I think Matt Cooper takes a too narrow definition of “metabolism” as a rather dull process of material exchange that occurs within a cell. From my reading, as a non-specialist, Marx was using the term in a broader sense as the material and ultimately purposeless means by which complex order emerges from disordered matter. A “metabolic process”, in this sense, describes not simply the movement of matter or “Stoff”; it is the movement and transformation of matter in a way that creates complex order and allows complexity to accumulate through time.1

Organised complexity requires some explanation. We live in a universe that follows the second law of thermodynamics: entropy (disorder) increases with time. Yet the surface of the Earth is teeming with ordered complexity. Physicist Erwin Schrodinger explains “How does the living organism avoid decay? The obvious answer is: By eating, drinking, breathing and (in the case of plants) assimilating. The technical term is metabolism. The Greek word (μεταβάλλειν) means change or exchange. Exchange of what? Originally the underlying idea is, no doubt, exchange of material. (E.g. the German for metabolism is Stoffwechsel.)

That the exchange of material should be the essential thing is absurd. Any atom of nitrogen, oxygen, sulphur, etc., is as good as any other of its kind; what could be gained by exchanging them?...What then is that precious something contained in our food which keeps us from death? That is easily answered. Every process, event, happening – call it what you will; in a word, everything that is going on in Nature means an increase of the entropy of the part of the world where it is going on.

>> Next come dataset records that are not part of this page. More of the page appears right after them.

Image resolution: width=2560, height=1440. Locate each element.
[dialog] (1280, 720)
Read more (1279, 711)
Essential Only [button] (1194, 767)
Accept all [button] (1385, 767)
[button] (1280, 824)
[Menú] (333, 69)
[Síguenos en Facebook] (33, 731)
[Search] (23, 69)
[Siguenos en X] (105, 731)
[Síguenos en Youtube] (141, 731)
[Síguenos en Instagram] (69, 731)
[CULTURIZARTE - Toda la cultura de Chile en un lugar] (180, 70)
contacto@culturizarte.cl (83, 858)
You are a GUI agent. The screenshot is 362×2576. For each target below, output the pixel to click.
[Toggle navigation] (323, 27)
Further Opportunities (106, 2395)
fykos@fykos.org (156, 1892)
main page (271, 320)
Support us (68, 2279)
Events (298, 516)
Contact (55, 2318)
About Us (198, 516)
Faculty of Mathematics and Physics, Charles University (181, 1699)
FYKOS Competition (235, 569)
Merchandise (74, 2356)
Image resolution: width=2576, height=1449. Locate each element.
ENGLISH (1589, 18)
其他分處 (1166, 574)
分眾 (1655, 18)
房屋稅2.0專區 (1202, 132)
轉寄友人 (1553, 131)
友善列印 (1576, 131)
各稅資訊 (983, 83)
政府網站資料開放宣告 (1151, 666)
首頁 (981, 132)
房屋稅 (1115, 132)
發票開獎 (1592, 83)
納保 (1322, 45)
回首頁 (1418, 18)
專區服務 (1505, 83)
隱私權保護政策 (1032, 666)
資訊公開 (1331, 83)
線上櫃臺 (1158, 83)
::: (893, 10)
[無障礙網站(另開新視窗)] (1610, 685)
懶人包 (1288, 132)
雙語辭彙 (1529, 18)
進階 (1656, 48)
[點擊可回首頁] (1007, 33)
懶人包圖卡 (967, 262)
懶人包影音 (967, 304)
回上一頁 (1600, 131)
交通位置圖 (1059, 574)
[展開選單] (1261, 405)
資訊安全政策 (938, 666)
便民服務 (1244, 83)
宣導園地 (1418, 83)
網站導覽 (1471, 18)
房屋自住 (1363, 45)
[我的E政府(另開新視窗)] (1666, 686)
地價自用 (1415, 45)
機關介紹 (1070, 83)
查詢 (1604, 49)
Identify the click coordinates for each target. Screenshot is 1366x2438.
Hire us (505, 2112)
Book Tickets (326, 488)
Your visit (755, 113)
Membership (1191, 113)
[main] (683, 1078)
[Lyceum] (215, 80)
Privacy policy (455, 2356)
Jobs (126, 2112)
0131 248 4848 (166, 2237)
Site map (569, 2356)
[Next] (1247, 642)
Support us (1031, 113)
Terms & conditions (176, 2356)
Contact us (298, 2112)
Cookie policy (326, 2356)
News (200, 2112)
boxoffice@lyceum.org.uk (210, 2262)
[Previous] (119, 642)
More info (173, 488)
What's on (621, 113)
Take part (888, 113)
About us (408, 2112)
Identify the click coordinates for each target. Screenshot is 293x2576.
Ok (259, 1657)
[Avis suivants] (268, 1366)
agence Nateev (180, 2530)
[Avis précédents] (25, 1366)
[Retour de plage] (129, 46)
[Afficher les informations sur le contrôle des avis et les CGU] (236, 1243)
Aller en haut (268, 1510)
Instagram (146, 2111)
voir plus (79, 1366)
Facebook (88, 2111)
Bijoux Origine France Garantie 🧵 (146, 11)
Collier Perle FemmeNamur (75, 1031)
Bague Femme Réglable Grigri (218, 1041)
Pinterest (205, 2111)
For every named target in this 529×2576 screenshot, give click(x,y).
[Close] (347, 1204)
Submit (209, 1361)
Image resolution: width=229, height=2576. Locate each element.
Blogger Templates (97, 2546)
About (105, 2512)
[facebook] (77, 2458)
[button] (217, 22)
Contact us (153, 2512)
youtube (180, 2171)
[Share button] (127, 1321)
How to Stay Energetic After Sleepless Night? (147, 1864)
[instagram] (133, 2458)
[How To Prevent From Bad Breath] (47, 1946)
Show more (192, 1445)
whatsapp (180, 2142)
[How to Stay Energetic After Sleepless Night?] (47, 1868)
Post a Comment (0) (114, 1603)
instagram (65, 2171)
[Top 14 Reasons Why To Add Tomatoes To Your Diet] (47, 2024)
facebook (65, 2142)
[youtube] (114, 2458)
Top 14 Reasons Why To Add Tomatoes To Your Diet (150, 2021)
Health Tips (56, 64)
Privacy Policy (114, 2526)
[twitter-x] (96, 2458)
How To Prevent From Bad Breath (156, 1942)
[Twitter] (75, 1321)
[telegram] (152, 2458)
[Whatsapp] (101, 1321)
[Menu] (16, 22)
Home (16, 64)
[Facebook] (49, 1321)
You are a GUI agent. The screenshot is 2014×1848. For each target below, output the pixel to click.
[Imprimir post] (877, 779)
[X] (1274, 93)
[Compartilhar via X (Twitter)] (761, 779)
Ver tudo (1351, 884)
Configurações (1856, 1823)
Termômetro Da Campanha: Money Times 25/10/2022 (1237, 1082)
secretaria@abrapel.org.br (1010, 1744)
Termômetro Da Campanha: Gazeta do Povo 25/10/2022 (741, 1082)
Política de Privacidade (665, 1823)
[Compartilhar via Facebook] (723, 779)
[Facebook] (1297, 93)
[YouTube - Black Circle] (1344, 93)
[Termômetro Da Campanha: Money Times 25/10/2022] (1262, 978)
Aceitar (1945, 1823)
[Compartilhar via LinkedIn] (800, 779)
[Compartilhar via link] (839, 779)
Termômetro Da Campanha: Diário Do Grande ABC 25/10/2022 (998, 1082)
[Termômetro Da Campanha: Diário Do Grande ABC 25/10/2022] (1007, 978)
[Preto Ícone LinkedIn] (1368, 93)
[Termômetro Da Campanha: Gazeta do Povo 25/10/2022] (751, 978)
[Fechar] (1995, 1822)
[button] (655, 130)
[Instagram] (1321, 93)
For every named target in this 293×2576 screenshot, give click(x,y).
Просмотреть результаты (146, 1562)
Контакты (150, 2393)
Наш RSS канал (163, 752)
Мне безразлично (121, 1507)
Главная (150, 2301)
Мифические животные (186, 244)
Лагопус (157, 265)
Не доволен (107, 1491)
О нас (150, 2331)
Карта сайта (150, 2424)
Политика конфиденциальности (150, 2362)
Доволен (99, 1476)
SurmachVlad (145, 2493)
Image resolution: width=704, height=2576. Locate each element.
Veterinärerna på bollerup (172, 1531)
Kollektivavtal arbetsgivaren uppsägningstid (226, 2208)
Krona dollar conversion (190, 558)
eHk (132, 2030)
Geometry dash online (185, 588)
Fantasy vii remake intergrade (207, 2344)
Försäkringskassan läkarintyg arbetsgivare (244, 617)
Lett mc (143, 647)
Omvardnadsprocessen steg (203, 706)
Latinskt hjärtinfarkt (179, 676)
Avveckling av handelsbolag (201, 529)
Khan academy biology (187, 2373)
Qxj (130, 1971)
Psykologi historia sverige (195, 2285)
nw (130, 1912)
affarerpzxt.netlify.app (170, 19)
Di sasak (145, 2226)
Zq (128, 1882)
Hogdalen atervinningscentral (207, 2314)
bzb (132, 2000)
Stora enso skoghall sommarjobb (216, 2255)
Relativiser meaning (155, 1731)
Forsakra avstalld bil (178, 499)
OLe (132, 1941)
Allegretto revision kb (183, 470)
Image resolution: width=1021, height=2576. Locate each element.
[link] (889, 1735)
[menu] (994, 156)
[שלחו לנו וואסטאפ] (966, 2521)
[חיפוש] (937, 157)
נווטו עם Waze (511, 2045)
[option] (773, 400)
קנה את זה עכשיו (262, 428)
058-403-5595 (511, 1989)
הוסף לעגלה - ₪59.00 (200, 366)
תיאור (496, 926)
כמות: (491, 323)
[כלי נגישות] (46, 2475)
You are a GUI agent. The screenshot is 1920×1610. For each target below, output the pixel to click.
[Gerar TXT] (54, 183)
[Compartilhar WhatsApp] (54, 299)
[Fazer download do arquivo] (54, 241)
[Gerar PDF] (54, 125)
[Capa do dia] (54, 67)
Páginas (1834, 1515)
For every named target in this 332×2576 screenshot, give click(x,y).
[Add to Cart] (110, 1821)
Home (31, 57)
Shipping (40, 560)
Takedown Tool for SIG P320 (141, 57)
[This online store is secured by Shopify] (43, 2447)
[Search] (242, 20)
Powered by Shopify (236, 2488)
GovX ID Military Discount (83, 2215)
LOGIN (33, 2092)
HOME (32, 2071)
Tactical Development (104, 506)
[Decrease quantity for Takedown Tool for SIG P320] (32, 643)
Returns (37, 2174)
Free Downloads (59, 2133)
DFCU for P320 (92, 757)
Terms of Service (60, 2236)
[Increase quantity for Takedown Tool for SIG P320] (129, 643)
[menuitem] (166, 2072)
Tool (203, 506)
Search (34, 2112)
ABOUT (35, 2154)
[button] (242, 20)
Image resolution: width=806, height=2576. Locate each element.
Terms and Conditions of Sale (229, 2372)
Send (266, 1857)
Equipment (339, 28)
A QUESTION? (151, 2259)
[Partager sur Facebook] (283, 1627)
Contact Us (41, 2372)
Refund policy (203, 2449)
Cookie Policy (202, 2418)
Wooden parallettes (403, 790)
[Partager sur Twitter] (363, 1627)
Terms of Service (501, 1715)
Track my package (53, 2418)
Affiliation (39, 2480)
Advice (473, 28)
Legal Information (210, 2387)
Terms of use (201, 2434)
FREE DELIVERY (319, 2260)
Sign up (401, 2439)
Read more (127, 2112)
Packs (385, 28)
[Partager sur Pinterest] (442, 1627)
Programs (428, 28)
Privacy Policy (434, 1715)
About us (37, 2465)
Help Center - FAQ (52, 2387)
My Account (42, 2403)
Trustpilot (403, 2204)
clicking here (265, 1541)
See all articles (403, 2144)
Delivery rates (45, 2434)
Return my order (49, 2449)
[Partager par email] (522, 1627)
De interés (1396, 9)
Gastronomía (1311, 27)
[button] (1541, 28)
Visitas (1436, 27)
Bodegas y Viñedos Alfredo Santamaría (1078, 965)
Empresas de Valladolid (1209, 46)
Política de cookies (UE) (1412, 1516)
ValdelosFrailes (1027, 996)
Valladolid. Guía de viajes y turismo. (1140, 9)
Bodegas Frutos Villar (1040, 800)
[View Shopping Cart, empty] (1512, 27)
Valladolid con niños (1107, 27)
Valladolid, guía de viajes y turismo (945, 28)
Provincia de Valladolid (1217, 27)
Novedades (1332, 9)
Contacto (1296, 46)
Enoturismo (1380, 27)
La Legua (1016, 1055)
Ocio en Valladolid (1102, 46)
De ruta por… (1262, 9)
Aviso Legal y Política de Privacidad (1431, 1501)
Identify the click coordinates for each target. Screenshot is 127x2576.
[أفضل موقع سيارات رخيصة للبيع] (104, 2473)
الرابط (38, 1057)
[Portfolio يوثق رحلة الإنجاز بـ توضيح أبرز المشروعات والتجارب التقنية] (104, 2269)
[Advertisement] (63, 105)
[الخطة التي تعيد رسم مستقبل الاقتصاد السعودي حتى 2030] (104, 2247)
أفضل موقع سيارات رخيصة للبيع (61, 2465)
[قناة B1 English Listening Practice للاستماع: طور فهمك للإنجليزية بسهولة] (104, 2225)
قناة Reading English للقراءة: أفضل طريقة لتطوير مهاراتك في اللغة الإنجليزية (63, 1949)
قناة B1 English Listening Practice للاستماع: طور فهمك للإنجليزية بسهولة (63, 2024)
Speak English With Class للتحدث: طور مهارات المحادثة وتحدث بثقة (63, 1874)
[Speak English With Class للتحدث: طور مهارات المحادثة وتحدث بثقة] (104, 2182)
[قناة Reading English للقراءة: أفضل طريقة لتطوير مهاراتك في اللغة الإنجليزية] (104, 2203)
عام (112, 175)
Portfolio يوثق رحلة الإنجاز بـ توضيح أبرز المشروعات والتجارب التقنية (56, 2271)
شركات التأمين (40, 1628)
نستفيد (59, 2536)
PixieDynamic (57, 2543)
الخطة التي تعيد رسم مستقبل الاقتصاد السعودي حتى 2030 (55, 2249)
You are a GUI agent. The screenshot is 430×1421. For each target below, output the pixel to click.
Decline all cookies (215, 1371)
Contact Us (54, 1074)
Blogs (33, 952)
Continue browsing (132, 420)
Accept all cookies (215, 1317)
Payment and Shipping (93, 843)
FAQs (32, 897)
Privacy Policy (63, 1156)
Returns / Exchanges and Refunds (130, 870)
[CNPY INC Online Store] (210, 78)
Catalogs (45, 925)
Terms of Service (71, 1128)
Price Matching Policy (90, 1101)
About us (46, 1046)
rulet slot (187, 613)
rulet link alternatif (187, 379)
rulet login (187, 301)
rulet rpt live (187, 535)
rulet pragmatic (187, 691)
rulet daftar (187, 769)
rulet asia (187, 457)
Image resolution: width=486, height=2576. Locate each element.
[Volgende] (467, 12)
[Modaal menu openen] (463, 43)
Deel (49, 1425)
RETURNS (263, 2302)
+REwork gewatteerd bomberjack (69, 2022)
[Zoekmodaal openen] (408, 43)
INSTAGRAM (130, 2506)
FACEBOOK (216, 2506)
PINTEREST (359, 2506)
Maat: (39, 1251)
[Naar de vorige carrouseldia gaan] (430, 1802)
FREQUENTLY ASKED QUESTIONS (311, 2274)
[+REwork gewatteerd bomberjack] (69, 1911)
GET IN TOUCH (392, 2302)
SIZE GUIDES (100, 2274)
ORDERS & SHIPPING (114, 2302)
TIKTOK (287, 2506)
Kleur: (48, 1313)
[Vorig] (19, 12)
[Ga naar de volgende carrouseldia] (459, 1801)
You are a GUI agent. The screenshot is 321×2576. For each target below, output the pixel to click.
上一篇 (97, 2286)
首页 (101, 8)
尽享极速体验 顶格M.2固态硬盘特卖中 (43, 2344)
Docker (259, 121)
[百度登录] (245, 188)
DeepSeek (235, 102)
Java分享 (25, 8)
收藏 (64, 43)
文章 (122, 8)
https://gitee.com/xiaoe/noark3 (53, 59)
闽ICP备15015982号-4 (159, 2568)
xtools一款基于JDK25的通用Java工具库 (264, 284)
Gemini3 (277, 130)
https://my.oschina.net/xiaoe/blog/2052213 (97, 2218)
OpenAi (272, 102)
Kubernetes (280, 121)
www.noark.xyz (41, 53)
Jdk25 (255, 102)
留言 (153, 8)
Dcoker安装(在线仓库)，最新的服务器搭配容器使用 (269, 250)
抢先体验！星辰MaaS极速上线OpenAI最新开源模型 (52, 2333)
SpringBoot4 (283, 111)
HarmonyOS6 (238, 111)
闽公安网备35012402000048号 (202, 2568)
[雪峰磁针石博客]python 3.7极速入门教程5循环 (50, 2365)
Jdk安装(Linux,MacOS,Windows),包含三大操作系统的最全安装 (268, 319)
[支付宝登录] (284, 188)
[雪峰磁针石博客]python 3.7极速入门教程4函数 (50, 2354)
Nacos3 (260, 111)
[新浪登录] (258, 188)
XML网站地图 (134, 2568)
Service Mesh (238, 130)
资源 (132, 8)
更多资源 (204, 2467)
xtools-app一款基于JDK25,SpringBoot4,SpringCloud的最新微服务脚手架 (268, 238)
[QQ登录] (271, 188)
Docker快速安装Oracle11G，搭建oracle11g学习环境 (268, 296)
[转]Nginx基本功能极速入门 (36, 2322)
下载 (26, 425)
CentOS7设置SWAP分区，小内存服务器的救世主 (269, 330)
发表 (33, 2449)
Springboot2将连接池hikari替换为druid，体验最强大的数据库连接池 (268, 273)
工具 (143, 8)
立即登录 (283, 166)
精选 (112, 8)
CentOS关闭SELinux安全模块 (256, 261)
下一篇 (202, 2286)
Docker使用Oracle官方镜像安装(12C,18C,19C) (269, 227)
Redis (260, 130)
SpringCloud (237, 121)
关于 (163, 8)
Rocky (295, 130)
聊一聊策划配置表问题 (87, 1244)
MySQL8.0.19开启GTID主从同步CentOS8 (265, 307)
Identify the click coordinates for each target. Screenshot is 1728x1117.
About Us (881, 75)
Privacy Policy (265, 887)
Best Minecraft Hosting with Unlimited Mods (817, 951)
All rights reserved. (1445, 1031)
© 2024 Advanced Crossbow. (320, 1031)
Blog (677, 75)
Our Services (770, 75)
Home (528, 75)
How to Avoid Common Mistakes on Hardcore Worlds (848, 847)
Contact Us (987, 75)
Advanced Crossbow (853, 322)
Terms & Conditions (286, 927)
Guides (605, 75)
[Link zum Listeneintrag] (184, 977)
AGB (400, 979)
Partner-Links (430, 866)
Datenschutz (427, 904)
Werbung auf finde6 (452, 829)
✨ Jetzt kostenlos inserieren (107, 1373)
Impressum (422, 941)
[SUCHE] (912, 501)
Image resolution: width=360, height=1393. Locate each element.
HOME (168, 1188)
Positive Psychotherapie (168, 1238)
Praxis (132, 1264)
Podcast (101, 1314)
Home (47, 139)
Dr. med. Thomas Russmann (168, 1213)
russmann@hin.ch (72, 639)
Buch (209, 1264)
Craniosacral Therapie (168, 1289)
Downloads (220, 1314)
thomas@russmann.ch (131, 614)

Thus a living organism continually increases its entropy – or, as you may say, produces positive entropy – and thus tends to approach the dangerous state of maximum entropy, which is death. It can only keep aloof from it, i.e. alive, by continually drawing from its environment [free energy]. Or, to put it less paradoxically, the essential thing in metabolism is that the organism succeeds in freeing itself from all the entropy it cannot help producing while alive.” 2

All life on Earth is dependent on the carbon atom. 3 The Earth’s core is mostly composed of silicon but the crust is the domain of carbon. 4 The carbon atom is capable of joining and combining with itself and many other elements to create all the complexity of pulsating life. Metabolism describes the basic biological process that allows the complexity of Carboniferous life to emerge in a universe of ever-increasing disorder.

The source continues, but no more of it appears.